Султан расплылся в довольной улыбке.
– Вот почему я и пригласил вас провести ночь в моем дворце. Позвольте мне показать вам мои великолепные владения. Уверен, это повлияет на ваше решение.
Пройдя по лабиринтам огромного дворца, они подошли к носилкам, терпеливо поджидавшим их у парадного входа. Действительно, такой способ передвижения по городским улицам, изобилующим крутыми подъемами и спусками, был гораздо удобнее кареты. Несколько щеголевато одетых телохранителей шли по обеим сторонам носилок. Гэвин удивился, не увидев ни одного нищего, что было обычным делом для любого другого города, в которых он успел побывать. Его разбирало любопытство: может быть, их специально убрали с улиц, да при этом еще как следует избили палками?
Прогулка закончилась в гавани, где султан владел всеми пакгаузами, сдавая их в аренду купцам. Аромат сандала, чая и пряностей наполнял сухой, жаркий воздух, смешиваясь с запахом морской воды и свежей рыбы. Тут же располагалась батарея огромных пушек, готовая в любой момент защитить порт от вторжения неприятеля. Если бы Англия или Голландия попытались навязать Мадуре свои условия, им бы не поздоровилось.
Город, судя по всему, стремился занять одно из ведущих мест среди торговых центров Востока, но чем больше видел Гэвин, тем сильнее росло его беспокойство. Он уже понял, что Хасан обладает неограниченной властью. В своих владениях он ввел абсолютное подчинение, и это касалось всех, кто работал на него. Гэвин пришел к выводу, что султан принадлежит к тому сорту людей, которым доставляет удовольствие сломить сильного, независимого человека. Пожалуй, слишком высокую цену, размышлял он, приходится платить за выгоду, получаемую от торговли или перевозки грузов.

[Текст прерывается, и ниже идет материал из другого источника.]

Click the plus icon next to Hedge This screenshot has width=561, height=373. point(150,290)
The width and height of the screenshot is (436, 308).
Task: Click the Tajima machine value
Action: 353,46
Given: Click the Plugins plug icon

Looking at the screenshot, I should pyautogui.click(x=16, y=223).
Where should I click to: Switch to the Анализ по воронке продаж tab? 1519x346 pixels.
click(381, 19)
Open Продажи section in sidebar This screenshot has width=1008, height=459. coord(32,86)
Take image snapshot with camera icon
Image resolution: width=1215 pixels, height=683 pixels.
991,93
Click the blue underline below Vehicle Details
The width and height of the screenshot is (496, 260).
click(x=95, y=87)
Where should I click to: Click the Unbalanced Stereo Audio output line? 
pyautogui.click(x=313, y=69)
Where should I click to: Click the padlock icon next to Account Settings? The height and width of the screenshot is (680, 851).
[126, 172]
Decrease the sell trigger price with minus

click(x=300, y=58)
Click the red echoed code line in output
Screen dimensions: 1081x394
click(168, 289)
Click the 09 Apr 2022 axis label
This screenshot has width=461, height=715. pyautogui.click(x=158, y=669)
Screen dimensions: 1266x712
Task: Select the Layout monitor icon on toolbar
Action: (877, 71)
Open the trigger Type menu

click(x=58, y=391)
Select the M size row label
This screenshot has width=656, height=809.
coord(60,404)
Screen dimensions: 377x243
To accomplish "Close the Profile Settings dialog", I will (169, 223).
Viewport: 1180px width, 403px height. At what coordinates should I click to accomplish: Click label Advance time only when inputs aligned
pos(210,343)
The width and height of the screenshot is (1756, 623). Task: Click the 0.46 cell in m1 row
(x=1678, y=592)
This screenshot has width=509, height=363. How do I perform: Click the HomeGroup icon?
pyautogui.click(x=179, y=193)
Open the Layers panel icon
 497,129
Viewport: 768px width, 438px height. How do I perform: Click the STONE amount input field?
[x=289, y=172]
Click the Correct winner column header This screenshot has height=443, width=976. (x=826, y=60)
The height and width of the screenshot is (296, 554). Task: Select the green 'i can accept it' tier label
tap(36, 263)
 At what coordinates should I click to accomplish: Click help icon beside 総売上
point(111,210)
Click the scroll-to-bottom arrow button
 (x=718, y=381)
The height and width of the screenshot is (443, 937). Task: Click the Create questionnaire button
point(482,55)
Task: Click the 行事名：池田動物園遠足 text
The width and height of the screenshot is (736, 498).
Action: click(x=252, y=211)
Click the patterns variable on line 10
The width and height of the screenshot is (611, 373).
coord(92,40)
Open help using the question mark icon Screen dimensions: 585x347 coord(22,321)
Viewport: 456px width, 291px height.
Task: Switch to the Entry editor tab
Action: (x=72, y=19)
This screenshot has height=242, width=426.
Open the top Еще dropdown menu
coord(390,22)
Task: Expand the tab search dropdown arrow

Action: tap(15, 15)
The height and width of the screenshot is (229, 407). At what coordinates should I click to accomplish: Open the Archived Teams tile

После посещения порта султан пожелал вернуться во дворец. Их путь пролегал через широкую торговую площадь, где около открытого павильона собралась толпа зевак. Гэвин с любопытством спросил:
– Это аукцион?
– Да, и причем приносящий большую прибыль. Пойдемте посмотрим.
Носильщики опустили носилки, и султан с Гэвином ступили на землю. Когда толпа узнала своего правителя, она тут же расступилась, открывая дорогу к помосту, на котором стояли несколько мужчин. Воцарилась мертвая тишина, пока Хасан жестом не приказал продолжать.
Гэвин побледнел, увидев на возвышении юношу малайца, на котором не было ничего, кроме набедренной повязки. Он стоял неподвижно, пока аукционер обходил его кругом, щупая бицепсы и похлопывая рукой по мускулистым бедрам.
– Это самый большой невольничий рынок на всей территории между Сулу и Филиппинами. – Приподняв бровь, султан внимательно посмотрел на Гэвина. – Вы разочарованы? Рабство часть нашей жизни. Англичане хотели отменить его, но наш народ давно привык к этому.
– Это спорный вопрос, – уклончиво произнес Гэвин, вспомнив, как сам увеличил пожертвования на антирабовладельческое движение квакеров.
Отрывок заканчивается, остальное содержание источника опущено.